Required work :: Repeat only the stretch of lines below that runs from the line with "For every named target in this 668×2576" through the line with "About Us (305, 2396)", unaltered.

Dataset records Block Start

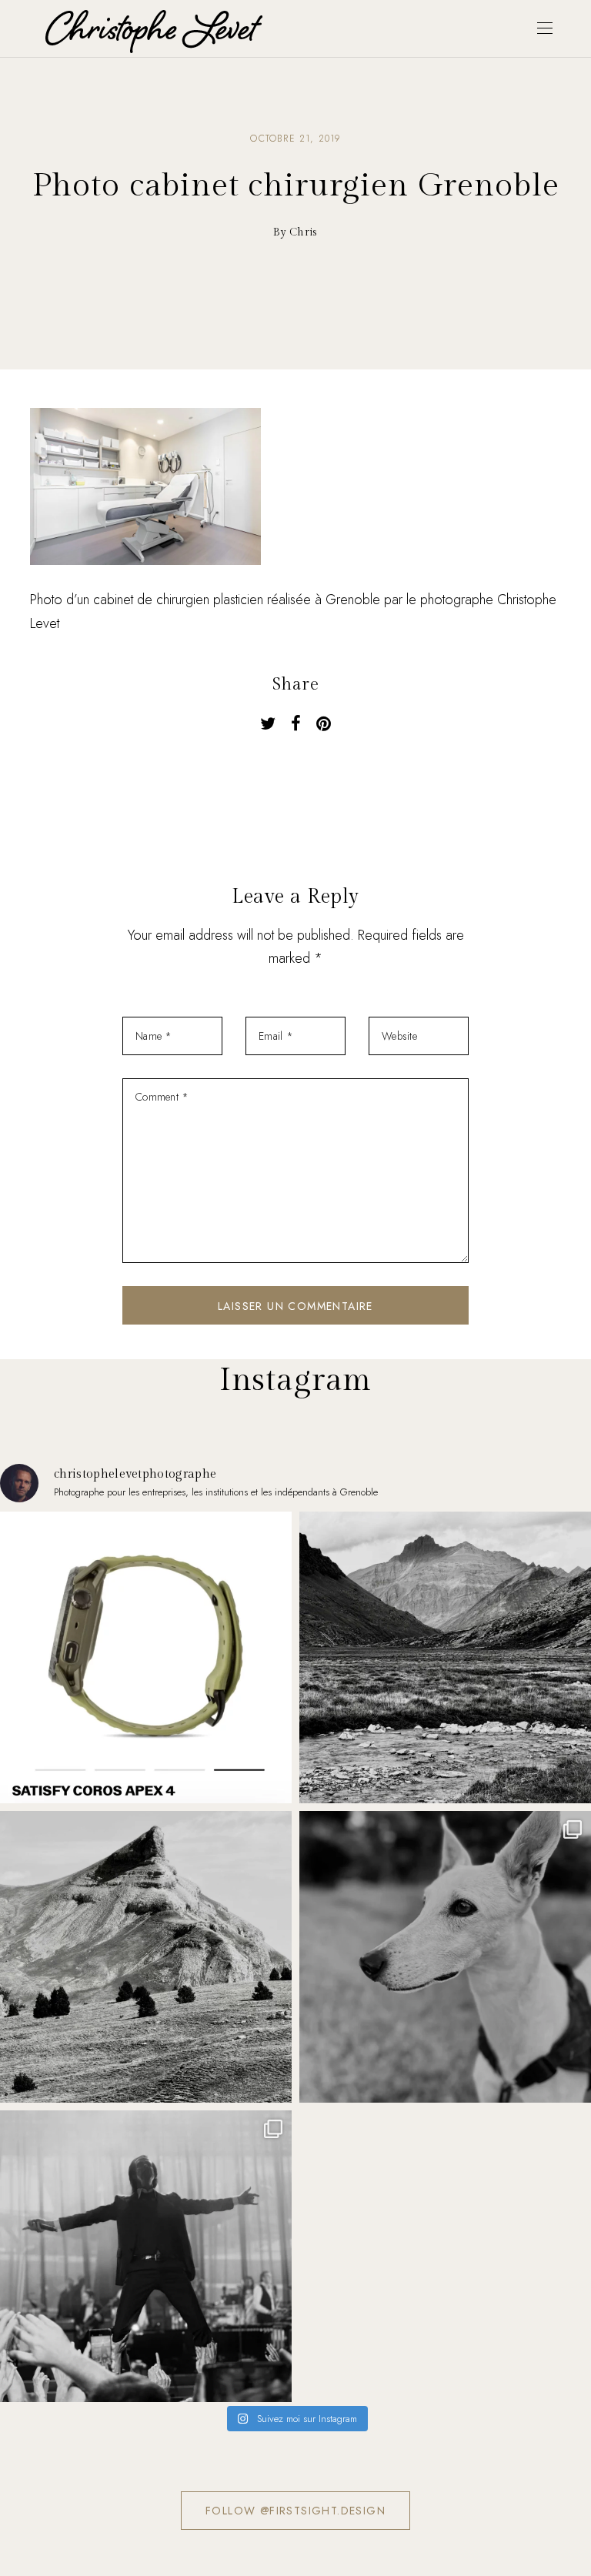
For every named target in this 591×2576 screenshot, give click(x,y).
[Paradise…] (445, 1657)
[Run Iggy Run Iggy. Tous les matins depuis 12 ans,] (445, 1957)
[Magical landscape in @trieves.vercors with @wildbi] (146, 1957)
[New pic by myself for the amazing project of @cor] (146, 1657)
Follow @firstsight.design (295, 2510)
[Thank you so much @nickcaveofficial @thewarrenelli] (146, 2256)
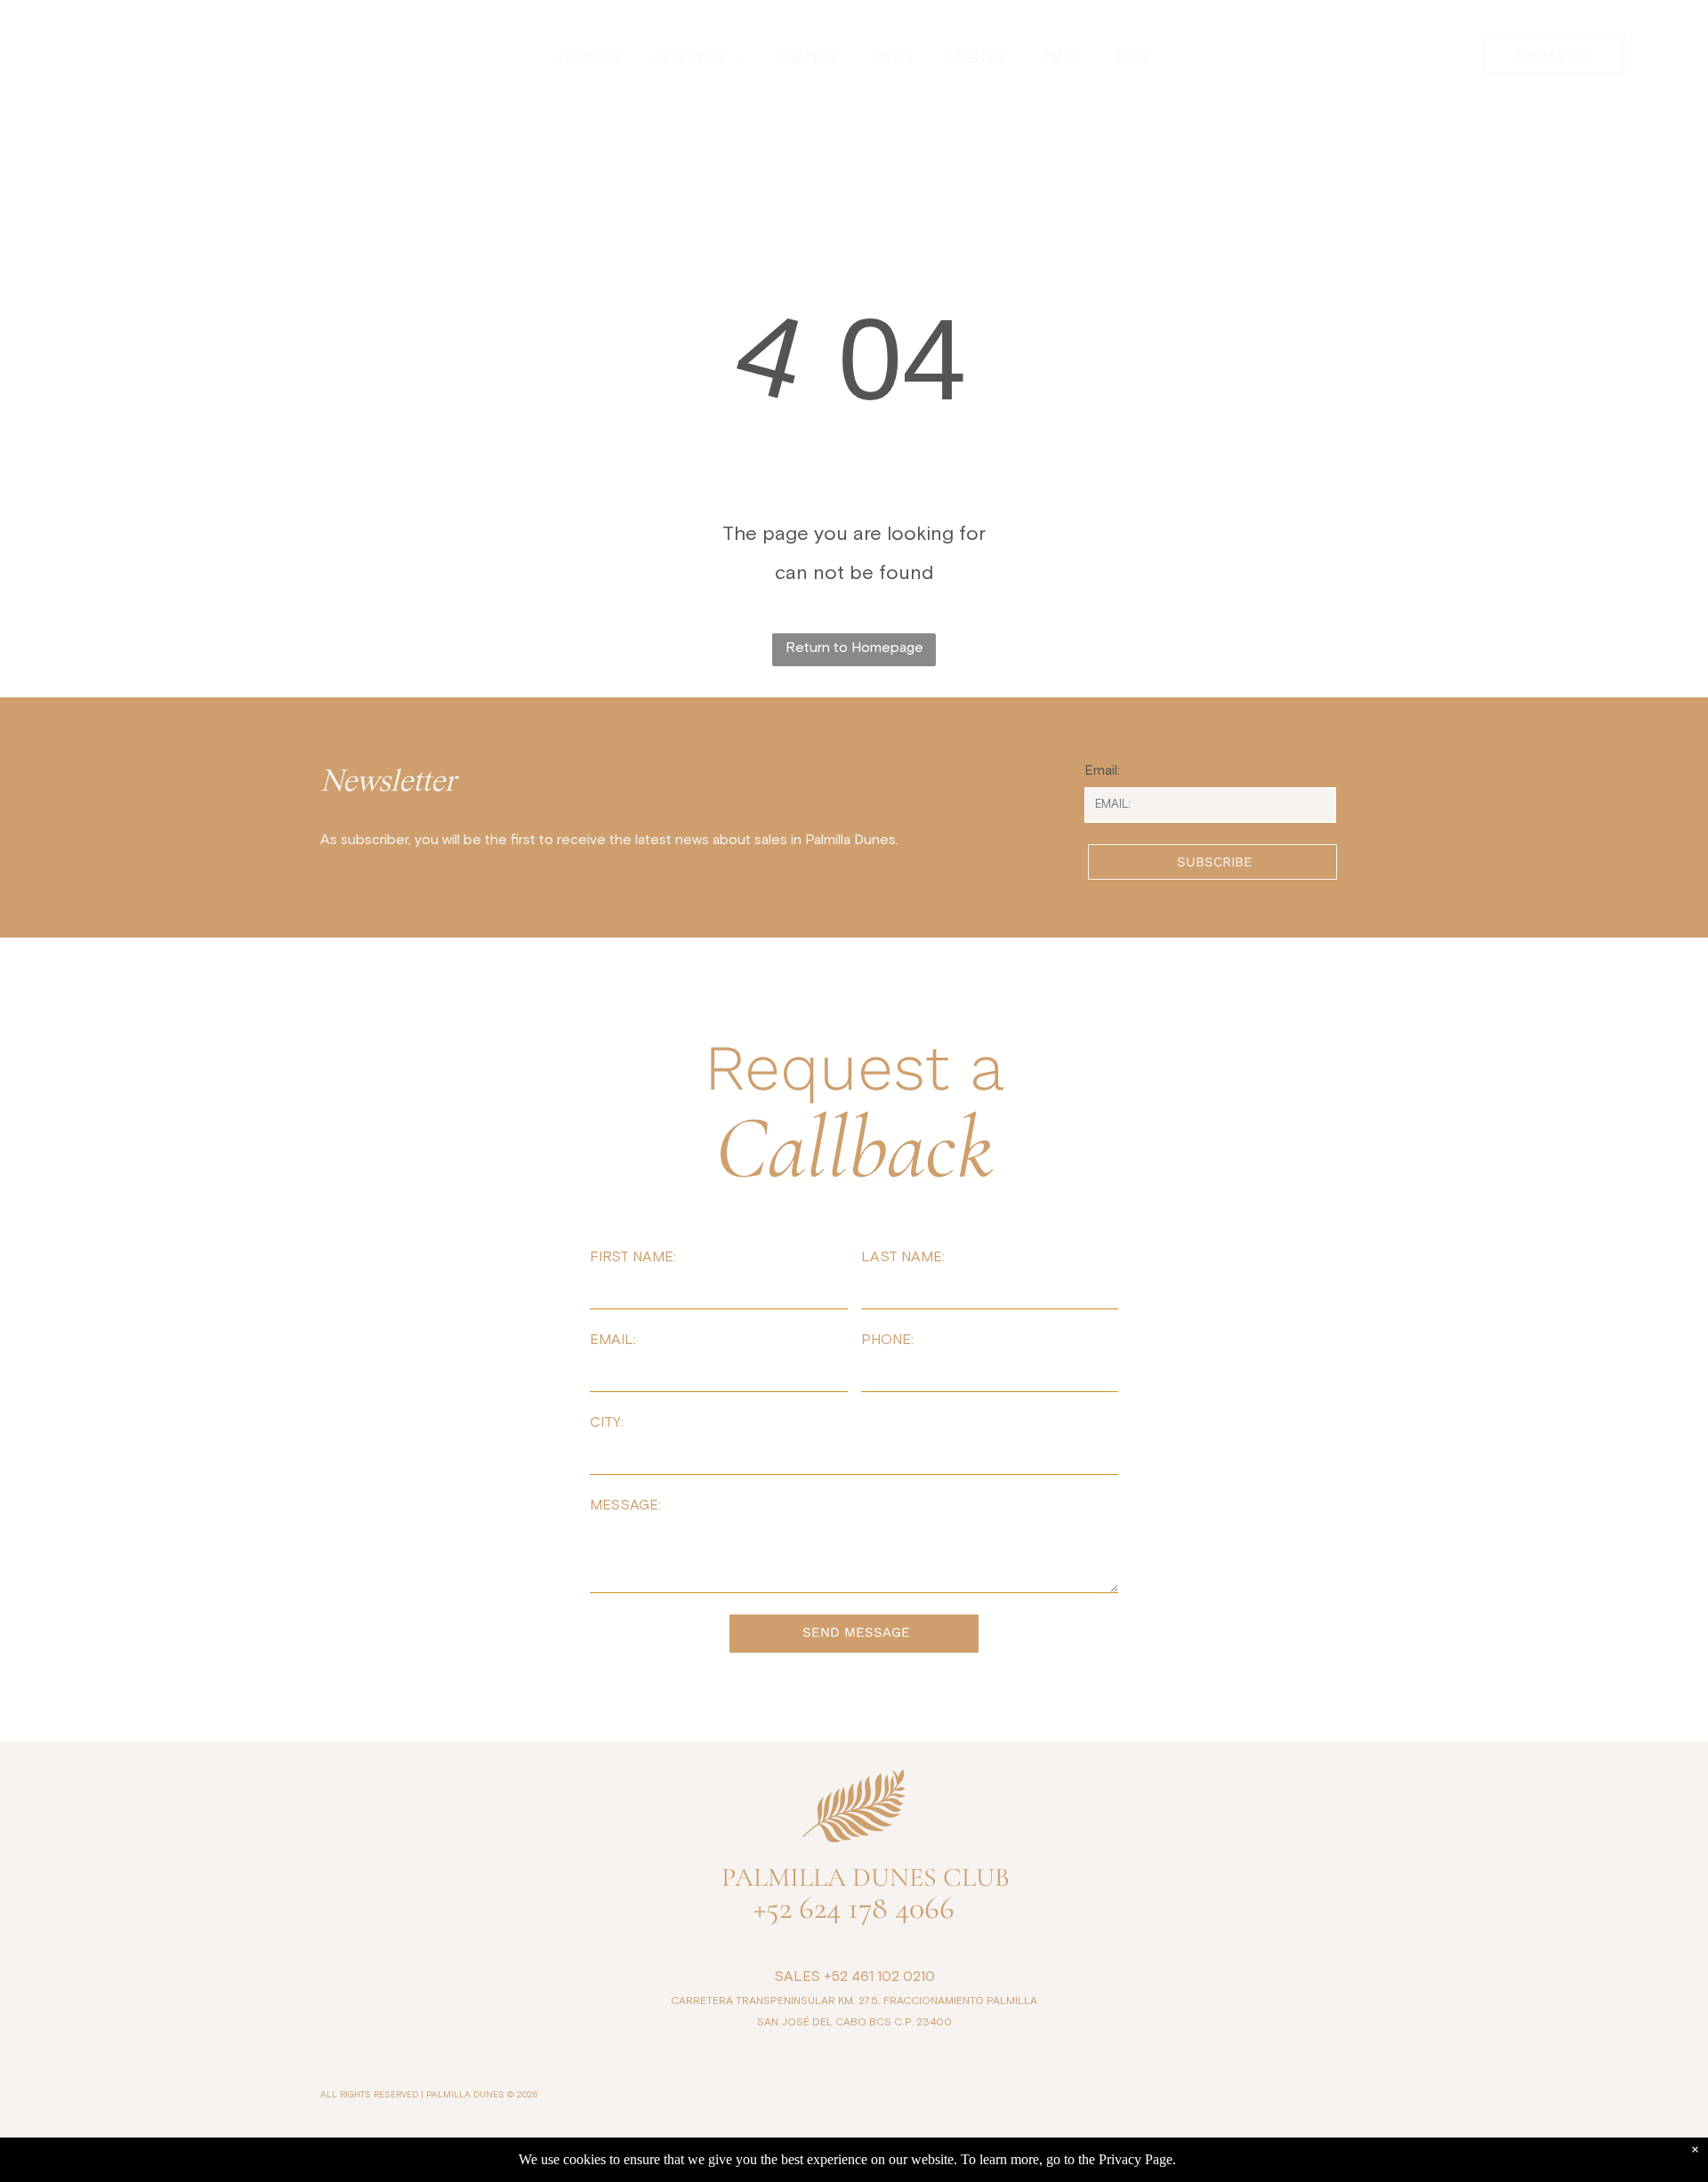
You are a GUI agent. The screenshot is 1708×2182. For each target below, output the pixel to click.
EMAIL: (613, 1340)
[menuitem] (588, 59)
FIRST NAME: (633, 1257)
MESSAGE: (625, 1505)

Dataset records Block End
Dataset records Block Start

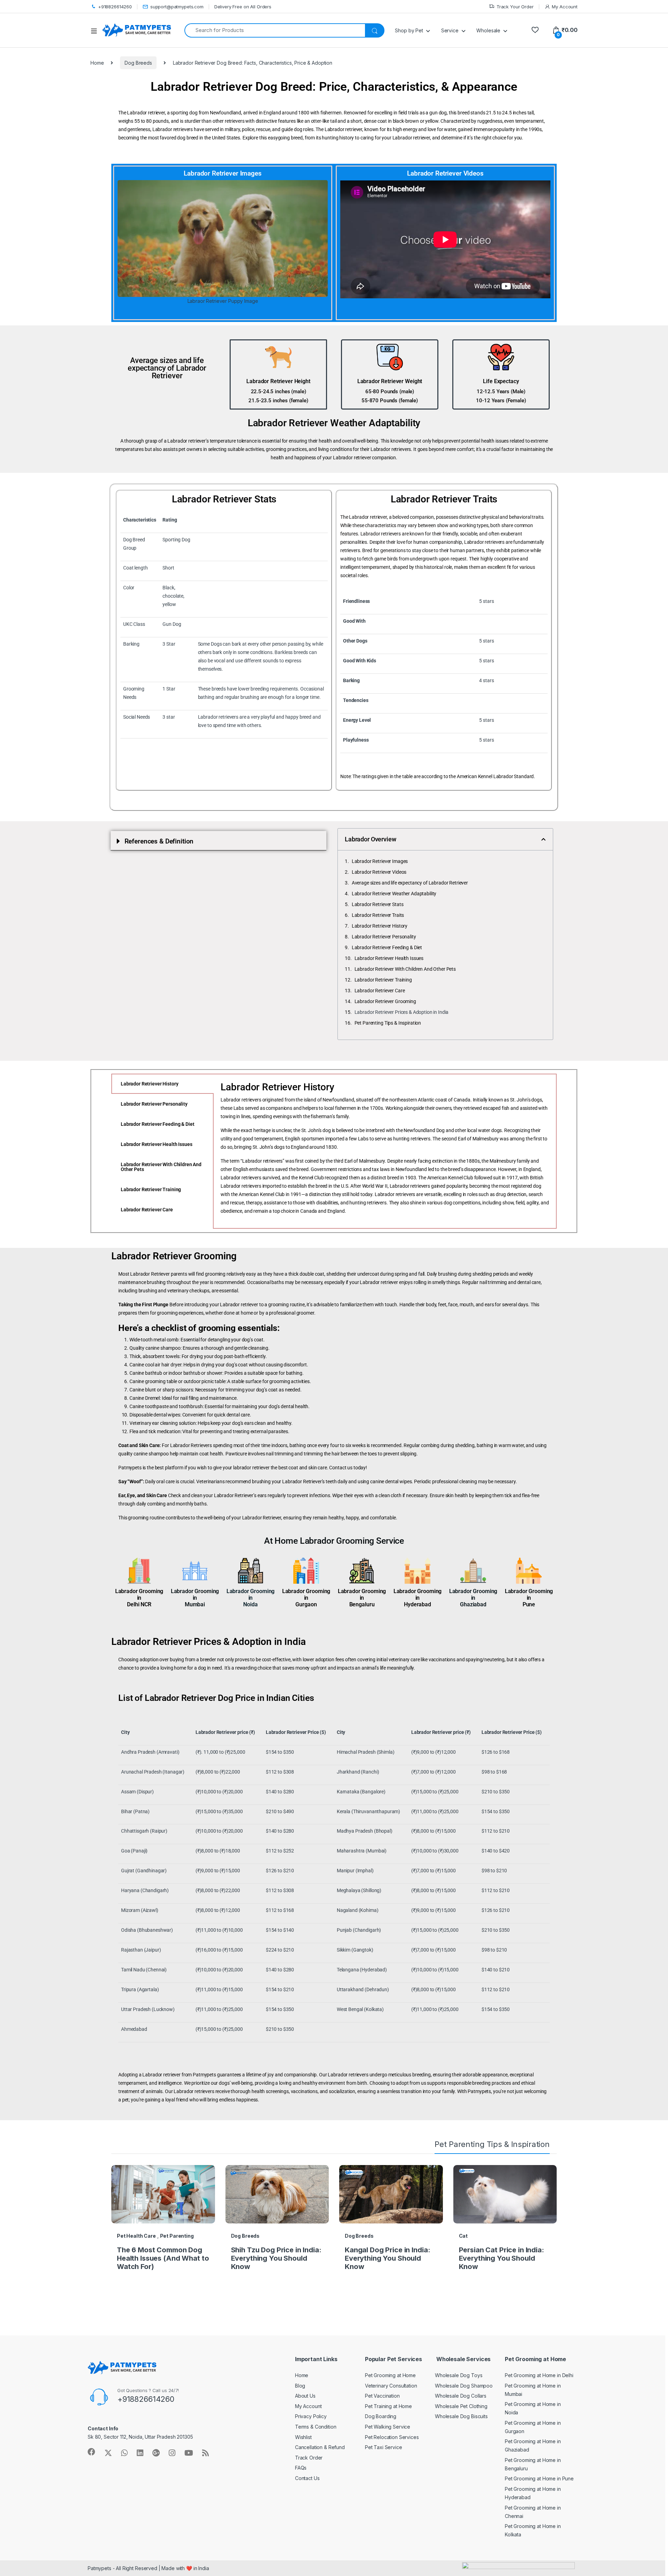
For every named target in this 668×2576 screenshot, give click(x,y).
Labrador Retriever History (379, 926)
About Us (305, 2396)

Dataset records Block End

Task result ::
For every named target in this 668×2576 screenshot, give click(x,y).
Labrador Retriever History (379, 926)
About Us (305, 2396)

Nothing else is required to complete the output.